*Required action:* Set down, without alteration, the lines from the one that contains "Task: Click the checkmark" through the final line of the material below.

*Recorded data:*
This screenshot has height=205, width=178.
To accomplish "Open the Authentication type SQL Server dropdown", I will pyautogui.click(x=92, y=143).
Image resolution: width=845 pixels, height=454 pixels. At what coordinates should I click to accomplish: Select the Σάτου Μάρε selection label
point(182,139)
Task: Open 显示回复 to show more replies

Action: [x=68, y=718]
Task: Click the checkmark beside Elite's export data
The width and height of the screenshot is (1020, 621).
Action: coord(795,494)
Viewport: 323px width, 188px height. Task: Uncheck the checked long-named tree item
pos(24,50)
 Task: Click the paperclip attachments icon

*Result of this task:*
Task: Click the checkmark beside Elite's export data
The width and height of the screenshot is (1020, 621).
Action: coord(795,494)
Viewport: 323px width, 188px height. Task: Uncheck the checked long-named tree item
pos(24,50)
 Task: Click the paperclip attachments icon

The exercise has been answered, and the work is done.